When Ambani brothers’ bonds decoupled

Two billionaire brothers, two bonds, two very different fates. This isn’t the plot of yet another sequel to Jeffrey Archer’s Kane and Abel, though it could very well be.
Mukesh Ambani, India’s richest man, sold 10-year dollar notes at just 130 basis points over US Treasuries on Monday. None of the existing debt of Indian nonfinancial issuers, including state-owned firms, was raised this cheaply, according to Bloomberg News reporters Carrie Hong and Neha D’silva.
Moreover, Reliance Industries Ltd.’s $800 million offer came days after a default by Reliance Communications Ltd., run by Mukesh’s younger sibling, Anil Ambani. My apprehension that global investors would paint all Reliance bonds with the same brush — and punish the older brother for the younger’s missed coupon — turned out to be unfounded.
The unraveling of Reliance Communications boils down to a combination of poor balance-sheet management ($7 billion in debt) and intense competition from Mukesh Ambani’s Reliance Jio, a new fourth-generation wireless service that upended the business model of companies like RCom by offering free calls and cheap data. Meanwhile, the older Ambani’s good fortune in the bond market is thanks in part to an unexpected one-notch upgrade of India’s sovereign rating by Moody’s Service.
Mukesh Ambani has played it well. The Jio network has cost Reliance Industries $30 billion. But while betting big on telecom, which won’t make any money until India’s data use explodes and Jio comes to dominate the industry, Ambani also invested heavily in his refining and petrochemicals empire, which spews out cash by the truckload. S&P Global Ratings expects Reliance Industries’ Ebitda to exceed 900 billion rupees ($13.8 billion) in fiscal 2019, which would be double last year’s level and cut debt-to-adjusted Ebitda to 2 times, from 3 currently.

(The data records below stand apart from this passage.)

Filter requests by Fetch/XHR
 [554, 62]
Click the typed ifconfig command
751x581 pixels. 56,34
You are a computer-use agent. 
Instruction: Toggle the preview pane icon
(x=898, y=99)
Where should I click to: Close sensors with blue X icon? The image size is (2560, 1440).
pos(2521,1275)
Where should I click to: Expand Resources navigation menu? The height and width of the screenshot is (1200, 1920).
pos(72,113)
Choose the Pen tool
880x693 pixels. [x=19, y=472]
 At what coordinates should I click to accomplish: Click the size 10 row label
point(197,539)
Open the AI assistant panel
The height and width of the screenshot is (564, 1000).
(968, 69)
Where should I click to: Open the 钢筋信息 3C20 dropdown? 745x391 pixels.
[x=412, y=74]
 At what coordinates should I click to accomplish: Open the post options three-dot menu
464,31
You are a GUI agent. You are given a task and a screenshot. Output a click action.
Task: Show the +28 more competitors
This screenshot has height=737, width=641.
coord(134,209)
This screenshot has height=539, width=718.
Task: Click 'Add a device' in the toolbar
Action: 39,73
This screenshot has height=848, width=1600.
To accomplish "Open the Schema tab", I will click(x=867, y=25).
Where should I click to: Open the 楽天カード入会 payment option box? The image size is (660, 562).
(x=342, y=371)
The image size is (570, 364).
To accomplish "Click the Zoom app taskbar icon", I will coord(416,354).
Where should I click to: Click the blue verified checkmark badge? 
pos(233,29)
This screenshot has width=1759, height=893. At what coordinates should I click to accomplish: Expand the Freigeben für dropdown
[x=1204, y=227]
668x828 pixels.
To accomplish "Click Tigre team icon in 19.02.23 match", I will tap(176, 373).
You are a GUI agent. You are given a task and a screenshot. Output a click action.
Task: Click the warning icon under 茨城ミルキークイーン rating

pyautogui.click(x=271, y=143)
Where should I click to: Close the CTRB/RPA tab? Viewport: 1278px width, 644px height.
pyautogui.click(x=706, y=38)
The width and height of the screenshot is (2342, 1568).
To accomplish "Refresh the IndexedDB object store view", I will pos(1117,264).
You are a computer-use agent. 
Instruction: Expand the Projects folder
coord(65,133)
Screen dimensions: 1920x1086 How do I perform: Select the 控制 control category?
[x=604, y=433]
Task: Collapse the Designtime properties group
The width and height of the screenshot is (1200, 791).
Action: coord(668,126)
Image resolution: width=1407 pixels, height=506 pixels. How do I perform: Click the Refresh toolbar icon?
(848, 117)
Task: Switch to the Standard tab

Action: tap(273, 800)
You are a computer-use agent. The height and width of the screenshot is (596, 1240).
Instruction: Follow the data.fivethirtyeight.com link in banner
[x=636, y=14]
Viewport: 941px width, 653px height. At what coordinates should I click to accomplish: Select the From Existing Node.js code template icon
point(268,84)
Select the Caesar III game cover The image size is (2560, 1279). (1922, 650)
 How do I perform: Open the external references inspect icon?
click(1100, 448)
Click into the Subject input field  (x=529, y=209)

Before you conclude that Mukesh Ambani has emerged victorious in securing cheap refinancing, think about the real winners here: the Asian private-bank clients who lapped up the 5.875% note. At the time, Reliance probably took the bet that Treasuries would continue their decline, and capital for emerging-market borrowers would become costlier. When Ambani sold his perpetuals in January 2013, 30-year Treasury yields had hardened to about 3%, a half-percentage-point increase from July 2012. They would go on to rise to almost 4% by 2013 the end.
But that long-term US risk-free rate is now down to a quiescent 2.77%. Ambani was wrong to be bearish on Treasuries and lock in such a high cost. Had the company issued five-year notes instead of perpetuals, its borrowing expense might have been a lot less than 5.875%. ONGC Videsh Ltd., a unit of state-owned Oil & Natural Gas Corp., sold five-year notes a few months after Reliance at 2.57%. All the older Ambani is doing now is closing his costly short. It appears to be the smart thing, though investors who have pocketed the perps’ juicy coupons have been smarter.
As for who got the lemons, that answer is clear: investors who backed the younger sibling’s 2015 bond, rated four rungs lower on Moody’s scale back then. The defaulted note is going for 35 cents on the dollar. The billionaire brothers’ fates and fortunes decoupled; some investors just didn’t get the memo.